### Bloc de texte

Extrait de la revue « Hermès – études scientifiques, littéraires et philosophiques »
n°5 – 3e année – Mai 1913
« Il y a une vingtaine d’années, quelques esprits curieux et cultivés, ayant eu la perception que la Science officielle d’alors n’était pas toute la Science, entreprirent de faire revivre les théories abandonnées, les systèmes délaissés des anciens et des hommes du moyen âge. Ces curieux poussés par la noble ambition de concilier dans une vaste et magnifique synthèse les conceptions pythagoriciennes, les idées platoniciennes et néo-platoniciennes fondues dans l’Ecole d’Alexandrie, les enseignements d’Egypte et de l’Inde sur l’homme et l’Univers, ces curieux, presque tous érudits et de haute valeur intellectuelle, donnèrent alors, quoique école naissante, une incomparable impulsion aux recherches nouvelles d’où est sortie la science psychique d’aujourd’hui.
Il y aurait sans doute une étude non dénuée d’intérêt à écrire au sujet de ces devanciers, de ces précurseurs, dont la plupart sont morts, mais dont beaucoup jouissent maintenant du fruit de leurs labeurs.
On ne peut méconnaître, en effet, les services rendus par Stanislas de Guaïta, l’Adepte, par Eliphas Lévi, le Mage, par Papus, le désocculteur, par Albert de Rochas, Péladan, Bosc, et tant d’autres encore dont les noms se pressent sous notre plume.

######
### Segment de données

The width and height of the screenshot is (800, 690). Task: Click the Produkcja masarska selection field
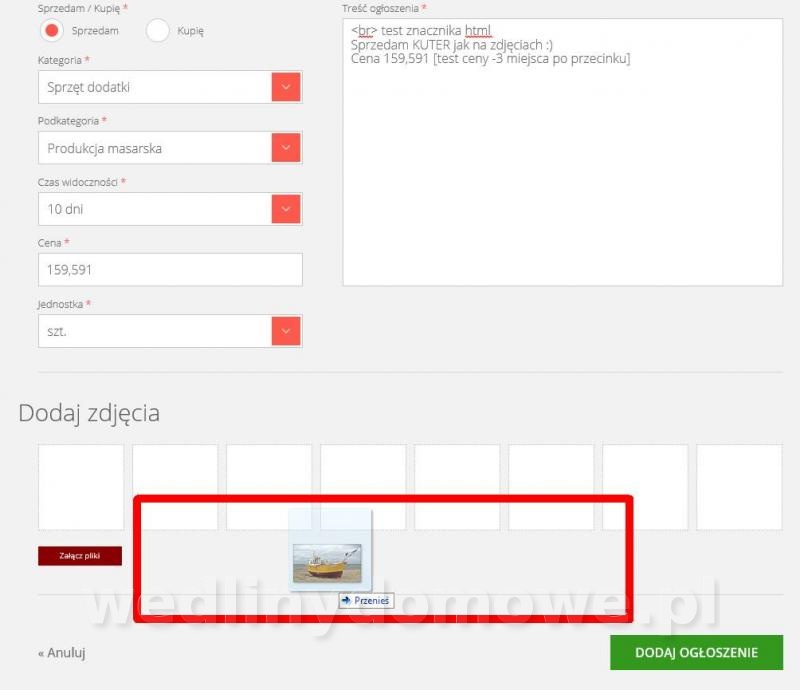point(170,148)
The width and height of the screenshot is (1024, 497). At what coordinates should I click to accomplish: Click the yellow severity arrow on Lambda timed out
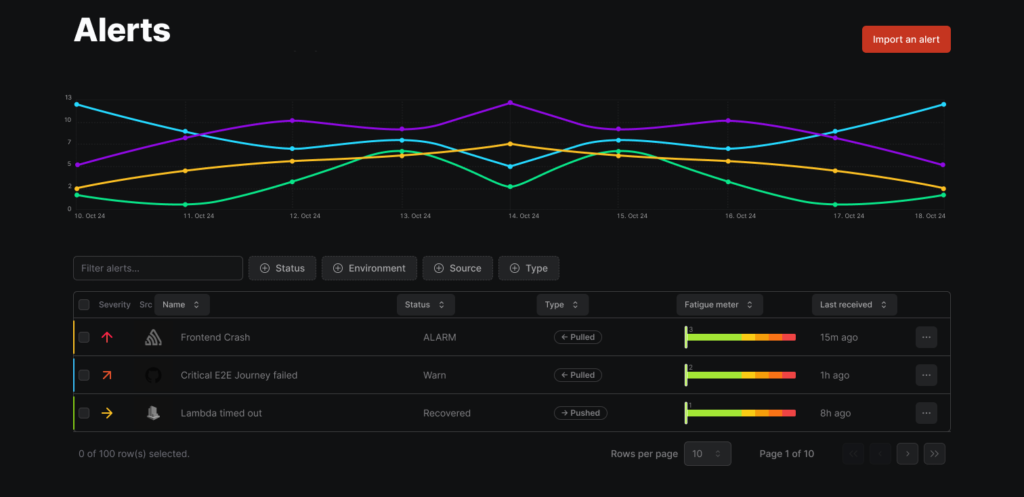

######

# Consigne
Comment traduire en anglais cette phrase du bloc de texte : « Il y aurait sans doute une étude non dénuée d’intérêt à écrire au sujet de ces devanciers, de ces précurseurs, dont la plupart sont morts, mais dont beaucoup jouissent maintenant du fruit de leurs labeurs. » ?

# Réponse
There would no doubt be a study, not devoid of interest, to be written about these forerunners, these precursors, most of whom are dead, but many of whom now enjoy the fruit of their labors.